Growth inhibition was determined using different concentrations of these plant extracts on synchronized P. falciparum cultures at the ring stage. The interactions between these two plant extracts and individually with curcumin were studied in vitro. The performance of these two herbal extracts in isolation and combination were further evaluated in vivo on Balb/c mice infected with Plasmodium berghei ANKA and their efficacy was compared with that of curcumin. The in vivo toxicity of the plant derived compounds as well as their parasite stage-specificity was studied.


The 50% inhibitory concentration (IC50) of AP (7.2 μg/ml) was found better than HC (10.8 μg/ml). Combination of these two herbal drugs showed substantial enhancement in their anti-malarial activity. Combinatorial effect of each of these with curcumin also revealed anti-malarial effect. Additive interaction between the plant extracts (AP + HC) and their individual synergism with curcumin (AP+CUR, HC+CUR) were evident from this study. Increased in vivo potency was also observed with the combination of plant extracts over the individual extracts and curcumin. Both the plant extracts were found to inhibit the ring stage of the parasite and did not show any in vivo toxicity, whether used in isolation or in combination.


Both these two plant extracts in combination with curcumin could be an effective, alternative source of herbal anti-malarial drugs.


The effective anti-malarial activity of the two plant-based drugs, quinine and artemisinin, has generated much interest to explore other plant resources for their possible anti-malarial efficacy. Malaria is still an ever-continuing epidemic that claims thousands of lives in the Indian sub-continent each year and the majority of the malarial deaths are due to Plasmodium falciparum. During last decade, several fundamental researches have been conducted to explore anti-malarial activity of many plants, including Citrus cinensis, Carcia papaya, Swertia chirata[1], Bidens pilosa[2], Piper sarmentosum, Tinospora corpa[3] and many others [4]. Curcumin, a natural polyphenolic compound (isolated from root of Curcuma longa, turmeric) apart from its diverse pharmacological properties including anticarcinogenic [5], is also known to have anti-protozoan activity [6]. Further, its efficacy has been evaluated and advocated in a combination therapy with artemisinin (derived from plant Artemisia annua) to control malaria [7]. Combination drug regimens have become the practice of choice because of their increased therapeutic efficacy over monotherapy and the other benefits include decreased cytotoxicity, delay or prevention of the development of drug resistance [8].

In the present study, Andrographis paniculata (Acanthaceae) and Hedyotis corymbosa (Rubiaceae) were selected for evaluation of their anti-malarial activities, as their traditional uses as anti-pyretic drugs are common among different tribal population in south-east India.

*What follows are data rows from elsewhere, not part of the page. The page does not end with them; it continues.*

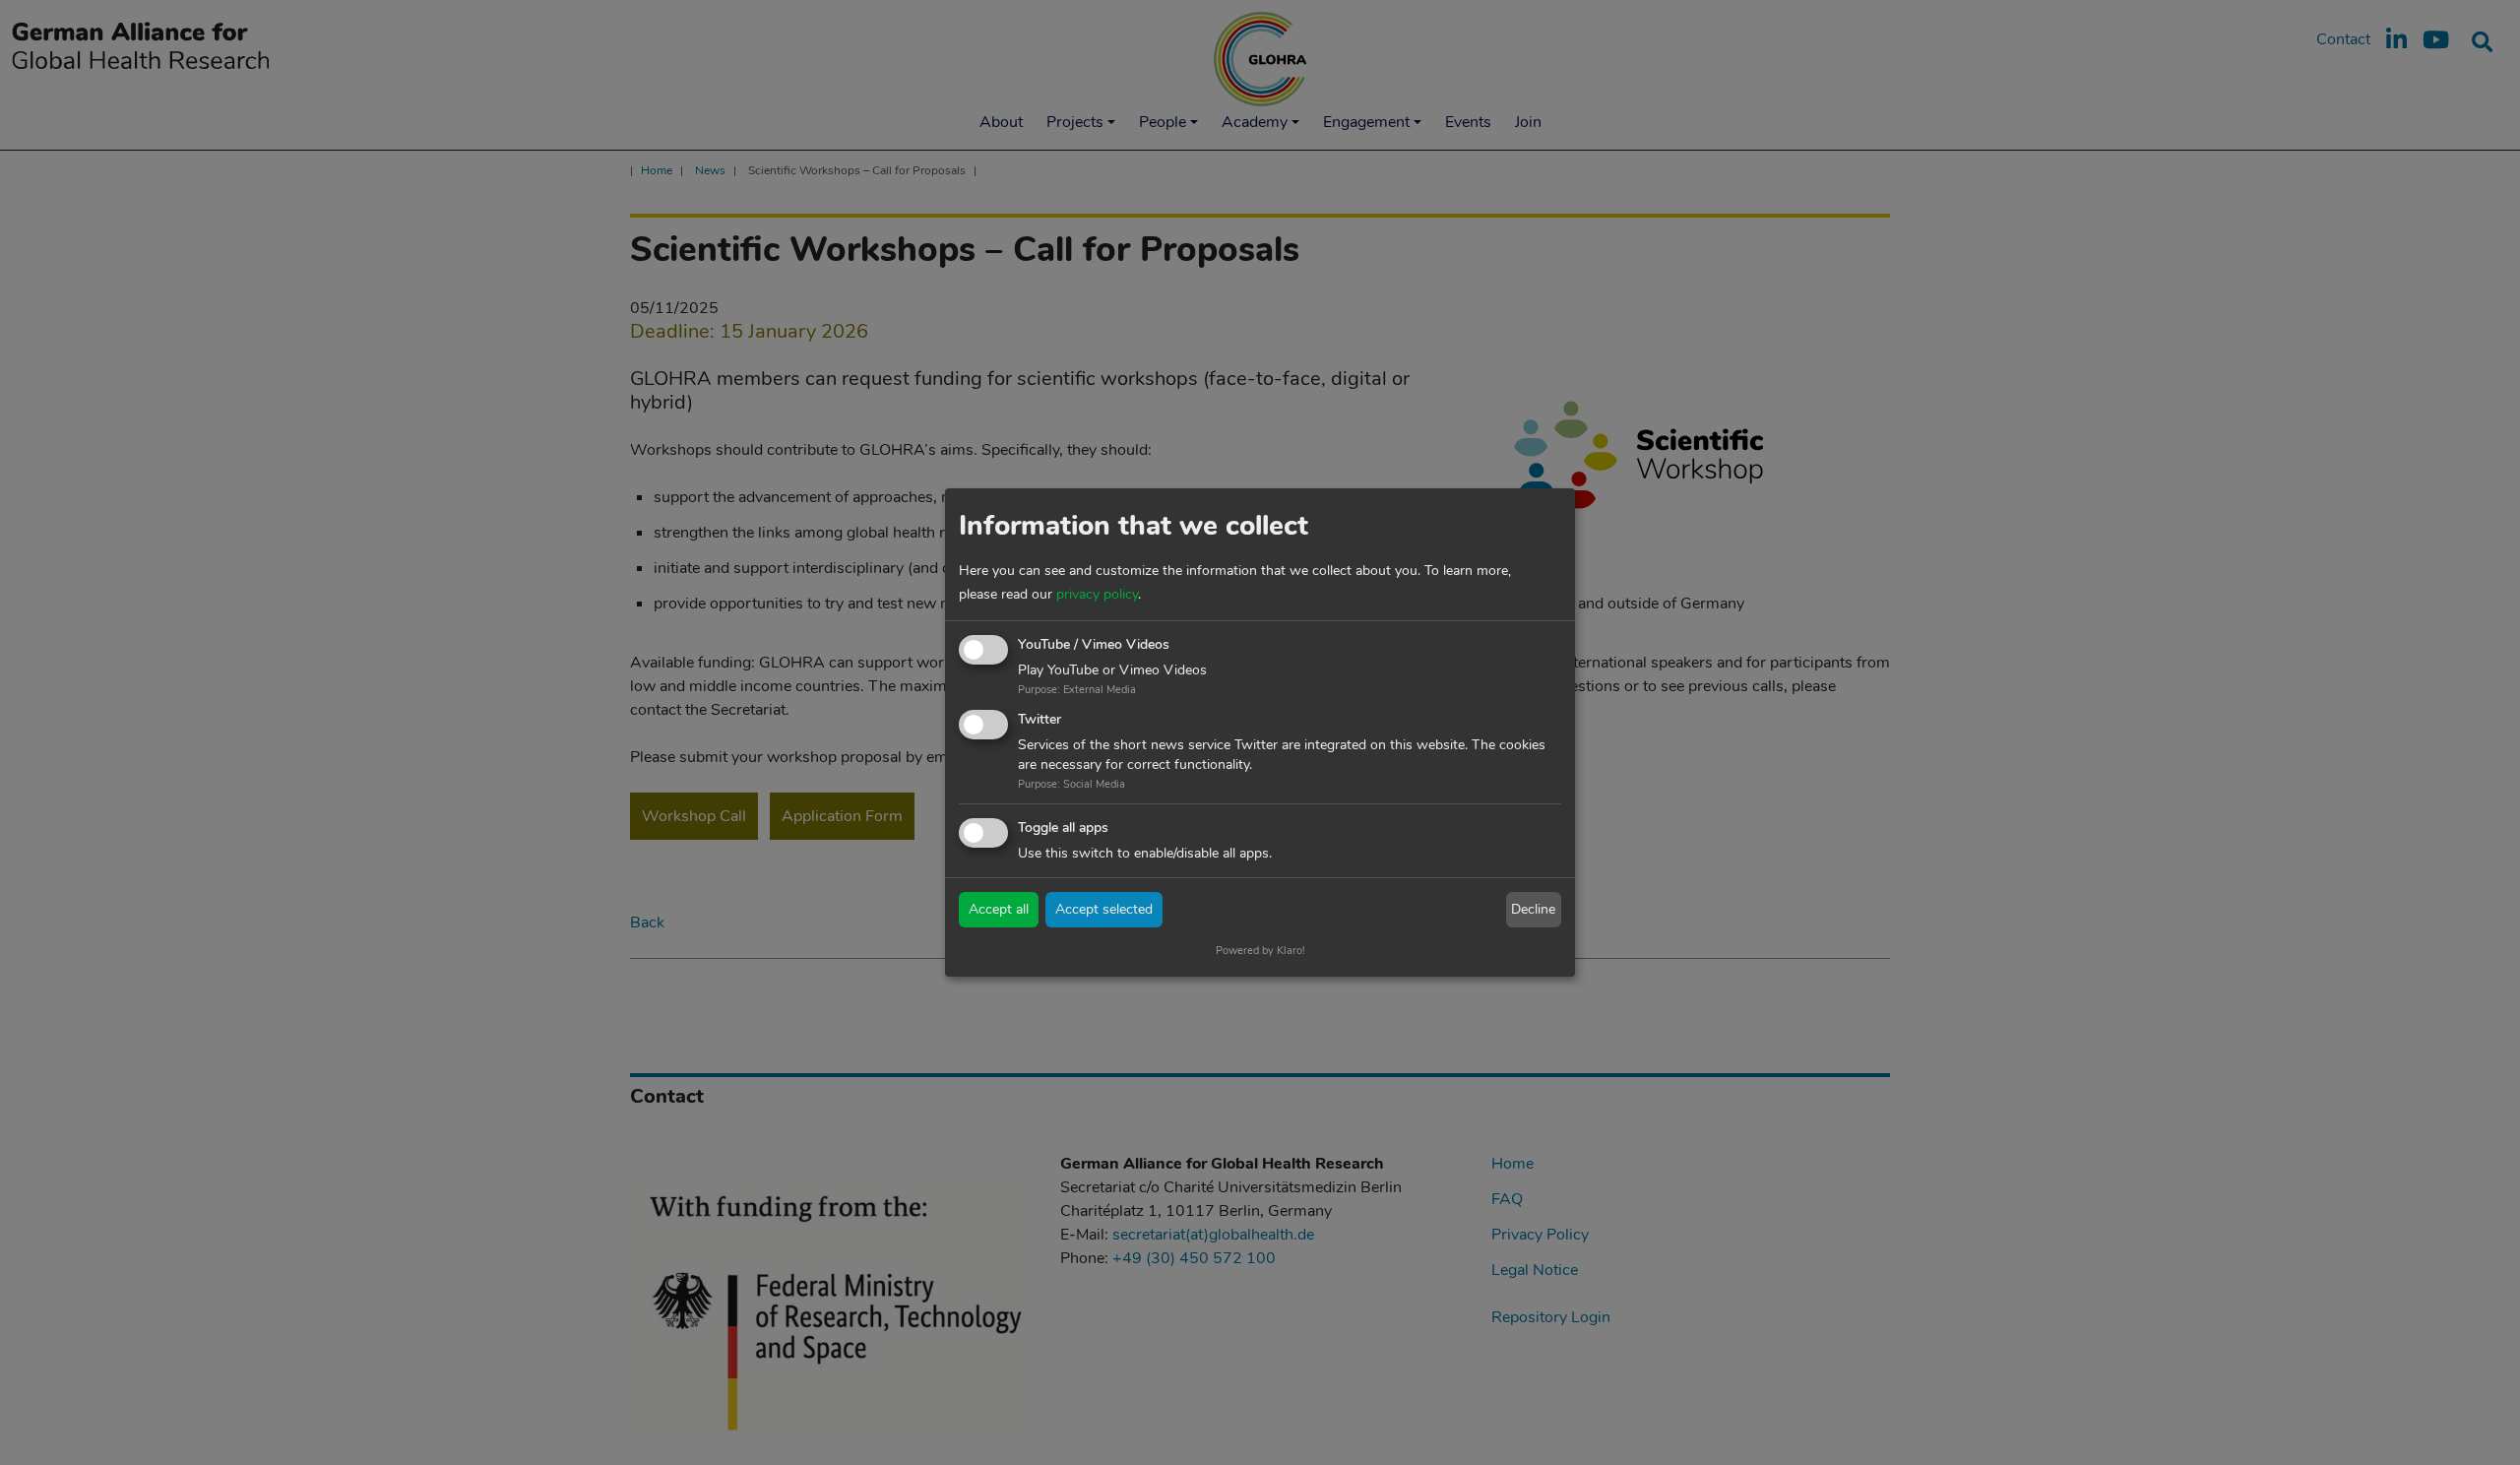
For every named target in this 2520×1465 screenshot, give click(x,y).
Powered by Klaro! (1260, 950)
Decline (1533, 909)
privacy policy (1097, 594)
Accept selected (1104, 909)
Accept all (999, 909)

The ethno-pharmacological properties of A. paniculata are well documented and several in vitro and in vivo studies describe its anti-cold, anti-hepatotoxic, anti-urothelial and anti-hepato-toxic properties [911]. Some studies have also reported its anti-malarial properties [1215]. In contrast, other than a single study [16] that documents the hepato-protective activity of H. corymbosa, there is no report of anti-malarial activity.

This report demonstrates the anti-malarial properties of these two herbal extracts, individually and in combination on Plasmodium falciparum in vitro and on Plasmodium berghei in vivo; and compares their activity in combination with curcumin. The stage-specific activity of these extracts and their in vivo toxicity has also been investigated. The anti-malarial activities exerted by these two plant extracts were found comparable with that of curcumin.


Plant materials and chemicals

Two plants, A. paniculata and H. corymbosa having the taxonomic serial numbers TSN 184881 and TSN 514495, respectively, as per the Integrated Taxonomic Information System (ITIS) were collected from the silviculture nursery of Department of Forests, Government of Orissa, India (Figure 1A–D). The saplings were raised from the pure seeds obtained from the Government nursery and were grown in Green House at 25°C under 16/8 hrs of day night cycle. Pure curcumin (Himedia, Cat # RM 1449) and RPMI 1640 medium (Himedia, Cat # AT 060-1L) were purchased commercially.

Figure 1
figure 1

A flowering plant of Andrographis paniculata (A), Flower of Andrographis paniculata (B). A flowering plant of Hedyotis corymbosa (C), A twig of Hedyotis corymbosa showing the arrangement of flowers. Andrographis paniculata is an herb, usually 30–90 cm in height and commonly found in plains all over India, China and other subtropical countries in South East Asia. Hedyotis corymbosa is a small herb, 5–30 cm long, distributed through out India and other subtropical countries. Both of these plants can grow between 25 to 40°C temperatures and at any soil texture.

Preparation of plant extract

The aerial parts of the plants were crushed in liquid nitrogen to fine powder. An aliquot of 5.0 gram of pulverized material from each plant was stirred with 98% methanol (50 ml) at 4°C over night and filter-sterilized using cellulose acetate membranes (0.45 μm; Millipore Corporation, Bedford, MA). Individual plant extracts were evaporated to dryness at 37°C by the help of a Speed Vac (Model 7811001, Labconco, USA) and the residue was stored in aliquots at 4°C until tested. Usually, a 0.4% yield of extract was obtained invariably from each of the plants.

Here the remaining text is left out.